IS630/Tc1/mariner DNA transposons of the Pacific oyster are represented by four families, Tc1 (DD34E), mariner (DD34D), pogo (DDxD), and rosa (DD41D), the first of which accounts for more than a half of the discovered IS630/Tc1/mariner elements from C. gigas. Mariner-31_CGi is the representative of a new family with DD37E signature. In addition, we established that eight elements representing three families (Tc1, mariner, and pogo) demonstrate transcriptional activity. Presumably, only three of those elements may retain the transposition activity.

The studies of TE diversity and dynamics in the species with uninvestigated genomes facilitate a better understanding of both the TE evolutionary history and the molecular evolution of the genomes. Recently, due to growing number of organisms with fully sequenced genomes, several new groups of transposons were found in IS630/Tc1/mariner superfamily. For example, the elements with DD41D signature were described in the publications of Zhang et al. (2016b) and Bouallègue et al. (2017), while the TRT elements with DD37E signature were presented in the study of Zhang et al. (2016a). The genome of a Pacific oyster harbors two DD37E elements, which represent a new subfamily of Tc1-like elements (Mariner-18_CGi) and a new and previously unknown family (Mariner-31_CGi). Our results not only identify the new TE groups, but also demonstrate that the active elements with DD37E signature have repeatedly emerged in the course of evolution of IS630/Tc1/mariner DNA transposons.

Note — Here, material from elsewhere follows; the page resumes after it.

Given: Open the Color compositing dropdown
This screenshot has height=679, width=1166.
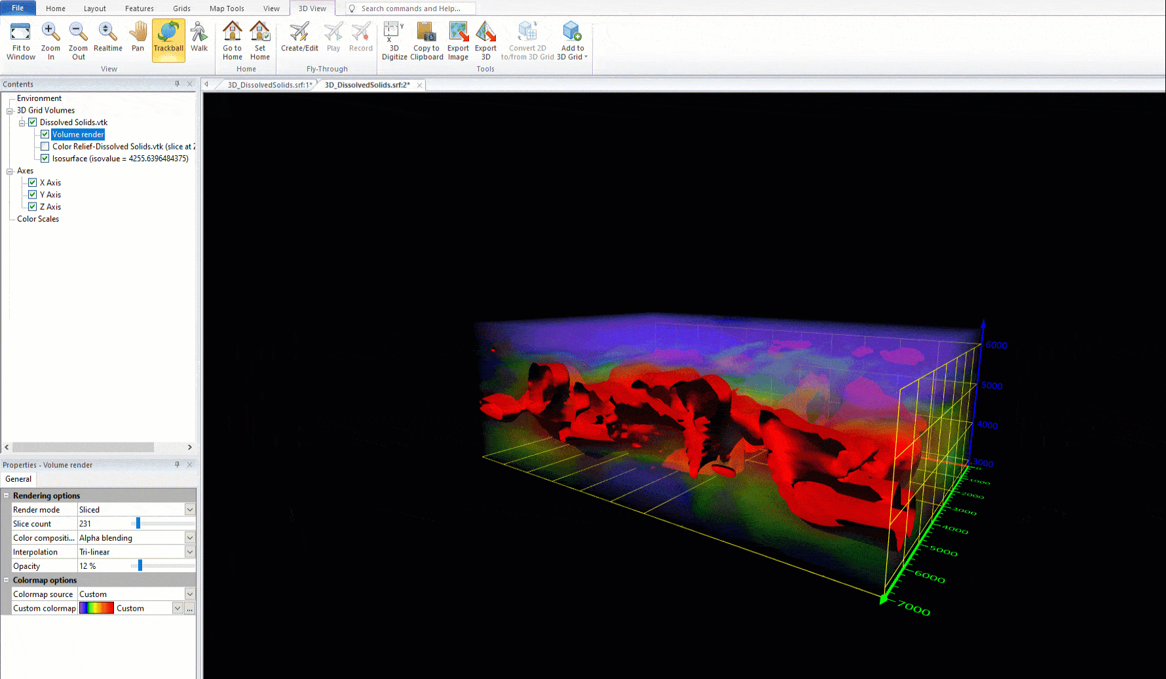Looking at the screenshot, I should click(189, 537).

The question of molecular domestication of DNA transposons remains a topical issue. Molecular domestication is an evolutionary process by which a TE-derived coding sequence gives rise to a functional host gene. Several criteria have been proposed on how to confirm of the TE-derived gene (Feschotte and Pritham 2007): (i) elements that have undergone domestication exist as single copies in the genomes; (ii) structurally, these genes are lacking the molecular features of DNA transposons, such as flanking TIR and TSD; (iii) orthologs are found in distant species. At least, three independent events of domestication of pogo-like transposases are known in the multicellular organisms (Mateo and Gonzalez 2014). The pogo-like transposases are suggested to be predisposed to domestication due to some of their specific features (Feschotte and Pritham 2007; Casola et al. 2008). Eight of eleven elements of pogo family in the genome of C. gigas possess a single full-size copy, while three of them are lacking TIRs. The study of molecular domestication of these TE presents a promising line of research.